There were 9,746 households, out of which 34.90% had children under the age of 18 living with them, 62.70% were married couples living together, 6.5% had a female householder with no husband present, and 27.6% were non-families. 23.4% of all households were made up of individuals, and 11.70% had someone living alone who was 65 years of age or older. The average household size was 2.56 and the average family size was 3.04.
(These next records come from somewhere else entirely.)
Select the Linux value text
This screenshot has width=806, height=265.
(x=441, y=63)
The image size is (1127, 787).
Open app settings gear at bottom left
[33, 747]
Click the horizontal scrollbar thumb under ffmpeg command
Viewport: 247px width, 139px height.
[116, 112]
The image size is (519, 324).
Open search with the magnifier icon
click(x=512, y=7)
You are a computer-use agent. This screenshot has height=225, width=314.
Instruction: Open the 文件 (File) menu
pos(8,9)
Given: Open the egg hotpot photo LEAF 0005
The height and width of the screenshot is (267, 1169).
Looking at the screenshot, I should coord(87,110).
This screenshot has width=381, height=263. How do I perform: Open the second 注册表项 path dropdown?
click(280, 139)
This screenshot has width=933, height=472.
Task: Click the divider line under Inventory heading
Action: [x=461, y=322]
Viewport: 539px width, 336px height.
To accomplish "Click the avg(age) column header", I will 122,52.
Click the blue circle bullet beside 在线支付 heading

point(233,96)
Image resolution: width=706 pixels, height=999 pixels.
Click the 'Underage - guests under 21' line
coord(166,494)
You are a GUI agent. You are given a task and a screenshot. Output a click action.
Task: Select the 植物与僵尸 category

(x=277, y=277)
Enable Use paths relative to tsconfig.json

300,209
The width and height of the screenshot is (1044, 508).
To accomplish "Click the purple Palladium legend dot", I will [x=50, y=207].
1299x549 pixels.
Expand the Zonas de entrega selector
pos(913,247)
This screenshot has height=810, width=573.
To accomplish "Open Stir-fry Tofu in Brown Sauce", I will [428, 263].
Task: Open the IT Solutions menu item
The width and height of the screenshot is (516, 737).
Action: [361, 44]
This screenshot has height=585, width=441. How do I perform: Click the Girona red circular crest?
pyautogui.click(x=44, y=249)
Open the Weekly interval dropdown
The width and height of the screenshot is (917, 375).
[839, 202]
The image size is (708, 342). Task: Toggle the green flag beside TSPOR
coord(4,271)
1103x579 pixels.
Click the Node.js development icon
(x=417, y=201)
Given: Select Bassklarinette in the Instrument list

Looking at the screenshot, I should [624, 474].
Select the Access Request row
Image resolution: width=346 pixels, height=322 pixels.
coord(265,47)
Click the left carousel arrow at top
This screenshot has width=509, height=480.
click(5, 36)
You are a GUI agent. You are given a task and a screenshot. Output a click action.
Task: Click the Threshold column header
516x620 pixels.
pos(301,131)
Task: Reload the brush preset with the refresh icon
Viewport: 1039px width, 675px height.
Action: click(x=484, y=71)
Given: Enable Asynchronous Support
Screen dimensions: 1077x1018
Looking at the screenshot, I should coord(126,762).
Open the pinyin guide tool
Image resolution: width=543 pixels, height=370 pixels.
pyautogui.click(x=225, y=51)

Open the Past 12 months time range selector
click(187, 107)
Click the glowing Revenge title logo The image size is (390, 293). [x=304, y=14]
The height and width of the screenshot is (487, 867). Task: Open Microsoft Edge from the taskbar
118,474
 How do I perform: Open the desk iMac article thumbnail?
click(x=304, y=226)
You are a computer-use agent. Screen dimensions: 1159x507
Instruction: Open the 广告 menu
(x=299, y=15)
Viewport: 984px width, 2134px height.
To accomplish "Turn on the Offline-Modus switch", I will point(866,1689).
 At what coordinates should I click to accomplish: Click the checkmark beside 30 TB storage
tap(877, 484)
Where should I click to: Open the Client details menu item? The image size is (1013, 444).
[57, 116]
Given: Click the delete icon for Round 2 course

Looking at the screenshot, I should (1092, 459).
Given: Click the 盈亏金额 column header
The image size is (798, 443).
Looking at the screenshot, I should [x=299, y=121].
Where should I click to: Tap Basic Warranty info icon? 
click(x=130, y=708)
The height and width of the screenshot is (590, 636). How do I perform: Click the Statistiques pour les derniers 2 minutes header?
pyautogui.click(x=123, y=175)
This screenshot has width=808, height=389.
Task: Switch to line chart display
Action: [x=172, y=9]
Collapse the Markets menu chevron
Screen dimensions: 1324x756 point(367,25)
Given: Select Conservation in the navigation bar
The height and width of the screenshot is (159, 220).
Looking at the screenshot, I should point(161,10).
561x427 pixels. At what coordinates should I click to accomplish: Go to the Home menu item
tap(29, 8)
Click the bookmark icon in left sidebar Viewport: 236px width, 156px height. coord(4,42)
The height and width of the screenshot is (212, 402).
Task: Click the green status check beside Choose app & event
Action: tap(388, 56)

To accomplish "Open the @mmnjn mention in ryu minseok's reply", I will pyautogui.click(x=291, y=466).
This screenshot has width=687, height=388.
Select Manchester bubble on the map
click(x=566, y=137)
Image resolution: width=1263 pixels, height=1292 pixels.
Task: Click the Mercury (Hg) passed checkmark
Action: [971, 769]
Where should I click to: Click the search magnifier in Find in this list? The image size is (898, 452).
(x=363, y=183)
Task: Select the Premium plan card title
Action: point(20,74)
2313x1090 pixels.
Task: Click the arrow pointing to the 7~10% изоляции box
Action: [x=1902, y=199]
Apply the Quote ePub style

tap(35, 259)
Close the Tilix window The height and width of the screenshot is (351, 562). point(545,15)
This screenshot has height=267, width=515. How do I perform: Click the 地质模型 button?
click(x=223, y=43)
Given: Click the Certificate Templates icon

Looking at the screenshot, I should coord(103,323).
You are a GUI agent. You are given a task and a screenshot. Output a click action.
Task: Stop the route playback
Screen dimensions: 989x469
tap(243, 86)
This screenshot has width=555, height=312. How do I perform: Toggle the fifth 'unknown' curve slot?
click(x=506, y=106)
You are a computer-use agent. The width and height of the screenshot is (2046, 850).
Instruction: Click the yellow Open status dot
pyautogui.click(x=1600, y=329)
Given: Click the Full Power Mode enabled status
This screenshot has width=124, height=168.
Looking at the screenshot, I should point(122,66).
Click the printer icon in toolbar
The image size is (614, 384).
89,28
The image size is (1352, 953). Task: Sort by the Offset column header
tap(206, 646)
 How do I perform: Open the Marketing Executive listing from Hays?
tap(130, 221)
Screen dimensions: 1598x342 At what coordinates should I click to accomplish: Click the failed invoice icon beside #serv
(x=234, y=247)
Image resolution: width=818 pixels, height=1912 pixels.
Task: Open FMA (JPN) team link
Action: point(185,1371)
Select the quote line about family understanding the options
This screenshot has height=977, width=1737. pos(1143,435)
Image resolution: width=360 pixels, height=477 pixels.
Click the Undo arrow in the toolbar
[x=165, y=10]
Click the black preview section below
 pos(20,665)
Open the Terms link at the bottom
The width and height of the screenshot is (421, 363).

In the county, the population was spread out, with 27.4% under the age of 18, 6.8% from 18 to 24, 29.3% from 25 to 44, 21.1% from 45 to 64, and 15.4% who were 65 years of age or older. The median age was 37 years. For every 100 females, there were 100.0 males. For every 100 females age 18 and over, there were 95.8 males.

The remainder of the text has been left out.